### Extract provided
::::

Extinct genus of bees

Euglossopteryx is an extinct genus of bee in the family Apidae known from a fossil found in North America. There is one described species in the genus, Euglossopteryx biesmeijeri.

==History and classification==
Euglossopteryx biesmeijeri was described from a solitary fossil, which is a compression-impression fossil preserved in layers of soft sedimentary rock. Along with other well preserved insect fossils, the E. biesmeijeri specimen was collected from layers of the Middle Eocene Parachute Creek Member of the Green River Formation. The formation is a group of Late Paleocene to Late Eocene depositional basins in Wyoming and Utah. The Parachute Creek Member is a composed of oil shales from a shallow mountain lake that existed for around 20 million years. Study of the paleoflora preserved in the shales indicates the lake was around 1500–2900 m in elevation surrounded by a tropical to subtropical environment that had a distinct dry season.

At the time of study, the holotype was part of the Division of Entomology (Paleoentomology) collections, University of Kansas Natural History Museum. It was first studied by an international team of researchers headed by Manuel Dehon of the University of Mons, Belgium, with the teams 2014 type description of the genus and species was published in the natural sciences journal PLOS ONE. The genus name is a derived from a combination of the Euglossini type genus Euglossa combined with the Greek "pteryx" meaning wing. This is a reference to the similarity between Euglossopteryx biesmeijeri and species of Euglossa. The specific epithet biesmeijeri was coined as a patronym honoring the Belgian melittologist Jacobus Biesmeijer, who is a noted researcher of pollinator-plant interactions and pollinator declines.

The body and wing structuring indicate a relationship to members of the bee clade Corbiculata, which encompasses the living tribes Apini, Bombini, Euglossini, Meliponini and the extinct tribes Melikertini, Electrapini, and Electrobombini. The preserved pollen basket on the metatibia excluded placement of E. biesmeijeri into a cleptoparasitic Cuckoo bee genus. Within Corbiculata, Apini has a distinct wing marginal cell and Meliponini has very reduced wing venation, neither features seen in E. biesmeijeri. The wing venation of the species is closest to that seen in Euglossini, however the metatibia is not highly expanded as seen in Euglossini. As such Dehon et al did not give any placement in the clade, leaving Euglossopteryx as Corbiculata incertae sedis.

E. biesmeijeri is one of four bee species described by Dehon and team in the PLOS ONE article, the others being Andrena antoinei, Bombus cerdanyensis, and Protohabropoda pauli.

==Description==
The E. biesmeijeri fossil is a female preserved with a dorsal view of the body, out stretched wings, and missing its head. The overall body length is not determinable due to slight curling of the body and the missing head, though the mesosoma is 4.00 mm. The metatibia are about 4.23 mm long, not flared and enlarged notably, and with a distinct corbiculate pollen basket formed of a fringe of long setae. The original coloration and color pattering has been lost, so color pattern and if the color was metallic as in Euglossini species. The forewings have a one marginal cell and three cells below that called the submarginal cells. The marginal cell had a closed tip end that is notably rounded. The second and third submarginal cells together are longer than the first submarginal cell, which is the longest of the three cells. A pterostigma is present, but it incompletely preserved making observations difficult.

::::

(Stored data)

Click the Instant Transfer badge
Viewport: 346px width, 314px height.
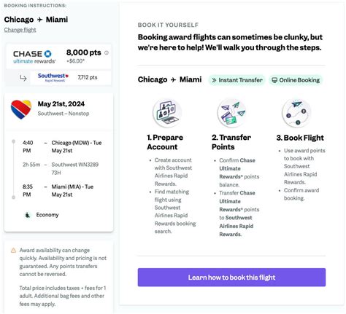click(237, 80)
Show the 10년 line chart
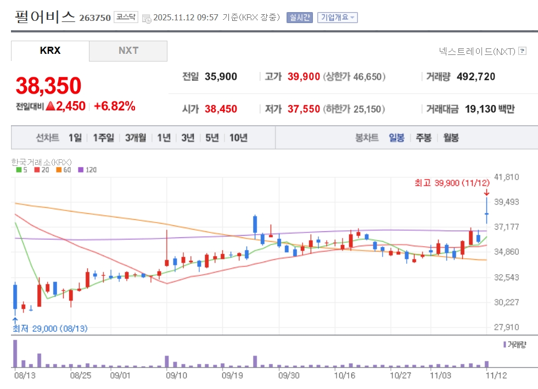The height and width of the screenshot is (389, 538). pos(238,138)
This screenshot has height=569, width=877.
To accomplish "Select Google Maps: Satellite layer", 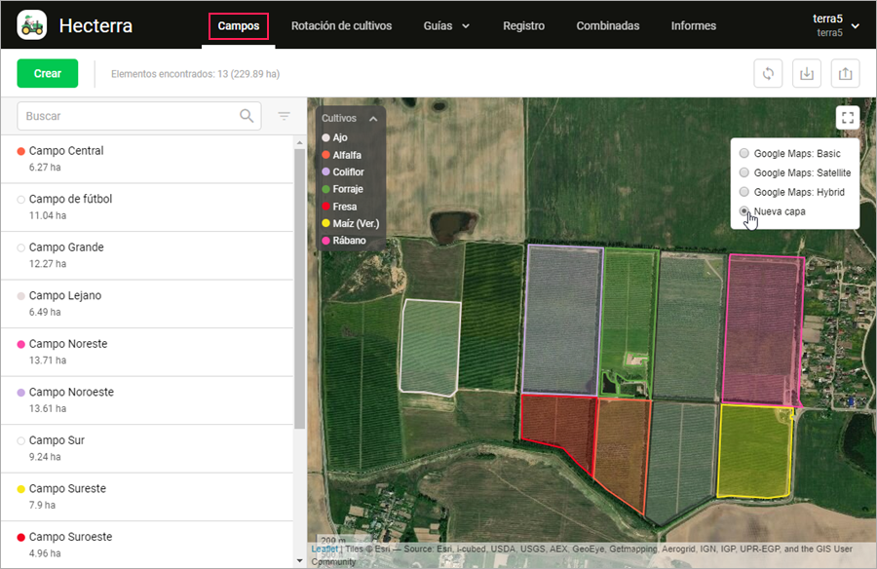I will pyautogui.click(x=744, y=173).
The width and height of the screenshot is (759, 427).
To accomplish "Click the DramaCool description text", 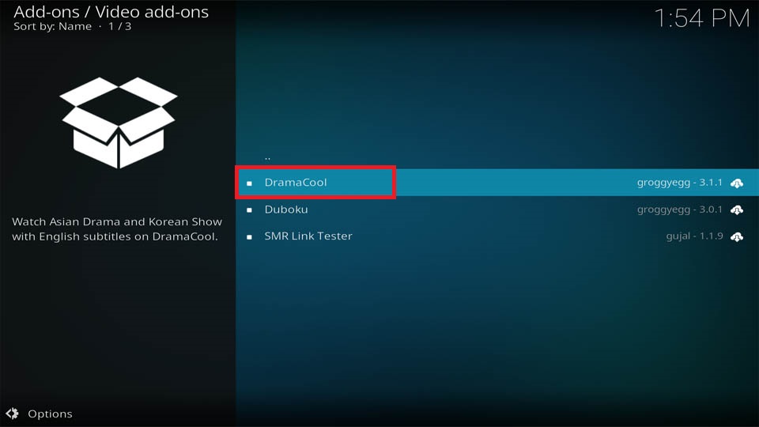I will (117, 229).
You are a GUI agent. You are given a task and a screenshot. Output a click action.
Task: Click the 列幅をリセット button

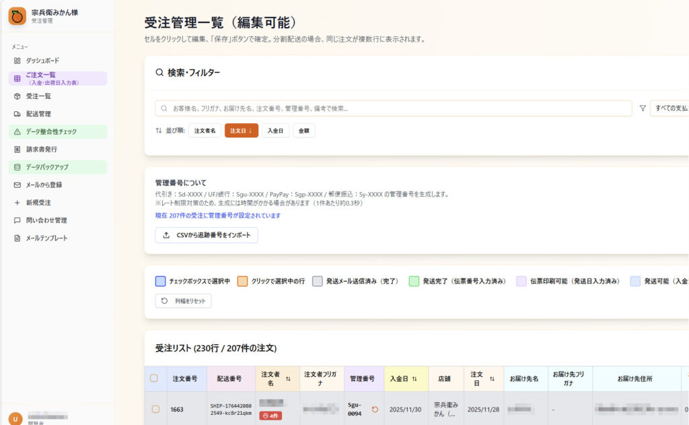(184, 300)
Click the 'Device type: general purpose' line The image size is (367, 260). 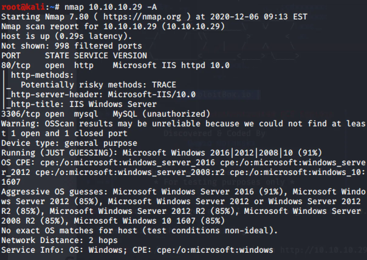click(69, 143)
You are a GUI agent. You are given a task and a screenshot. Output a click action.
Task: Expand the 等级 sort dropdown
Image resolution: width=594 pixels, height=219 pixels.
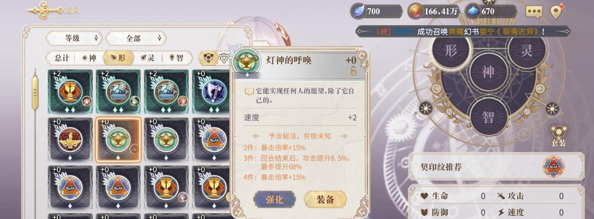click(x=74, y=38)
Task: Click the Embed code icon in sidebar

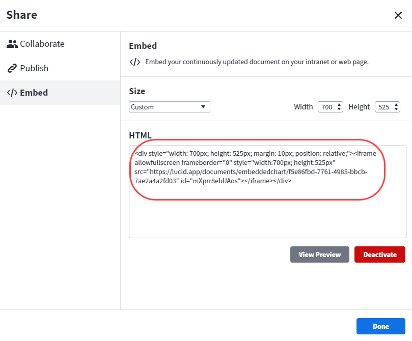Action: 13,93
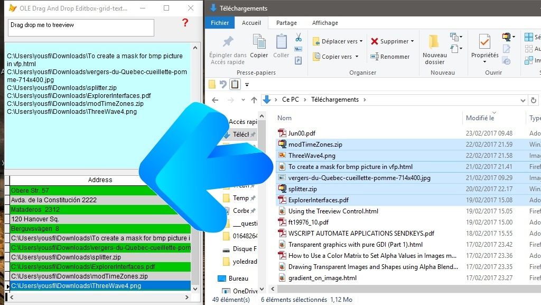
Task: Sort files by the Modifié le column
Action: point(481,118)
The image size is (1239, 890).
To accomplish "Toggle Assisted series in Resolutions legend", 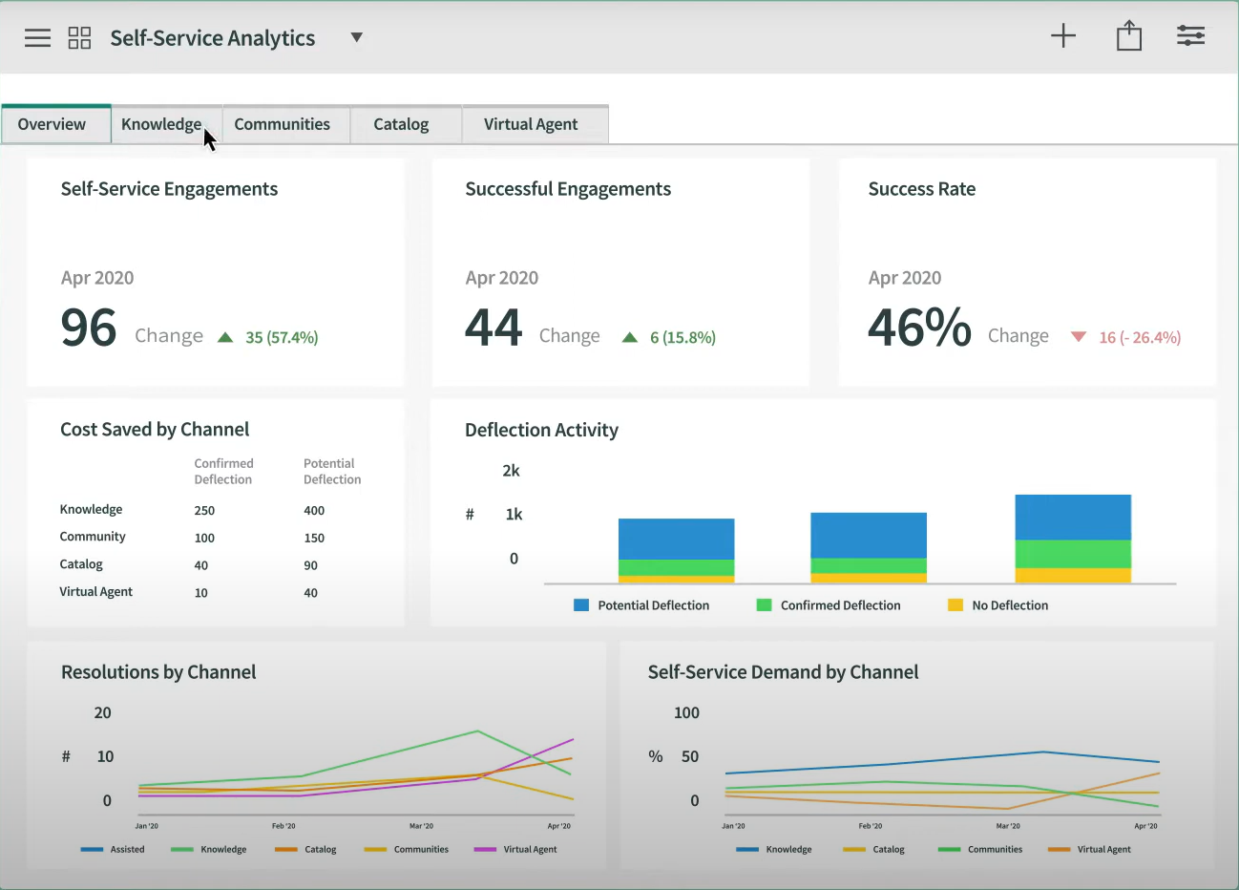I will [93, 849].
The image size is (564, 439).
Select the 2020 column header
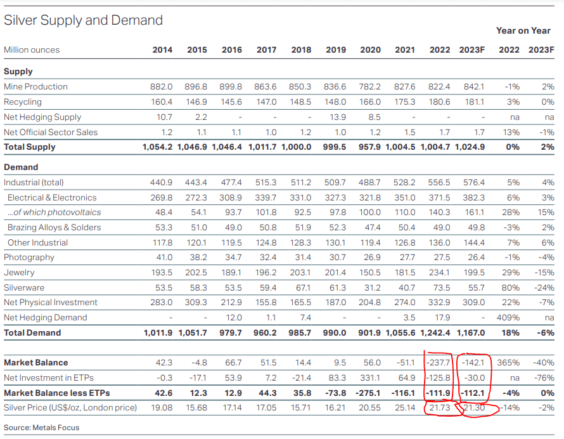[x=370, y=49]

::::

### Exercise details
Reproduce everything in the Euglossopteryx passage from "The body and wing" down to "Corbiculata incertae sedis.", word for word.

### Answer area
The body and wing structuring indicate a relationship to members of the bee clade Corbiculata, which encompasses the living tribes Apini, Bombini, Euglossini, Meliponini and the extinct tribes Melikertini, Electrapini, and Electrobombini. The preserved pollen basket on the metatibia excluded placement of E. biesmeijeri into a cleptoparasitic Cuckoo bee genus. Within Corbiculata, Apini has a distinct wing marginal cell and Meliponini has very reduced wing venation, neither features seen in E. biesmeijeri. The wing venation of the species is closest to that seen in Euglossini, however the metatibia is not highly expanded as seen in Euglossini. As such Dehon et al did not give any placement in the clade, leaving Euglossopteryx as Corbiculata incertae sedis.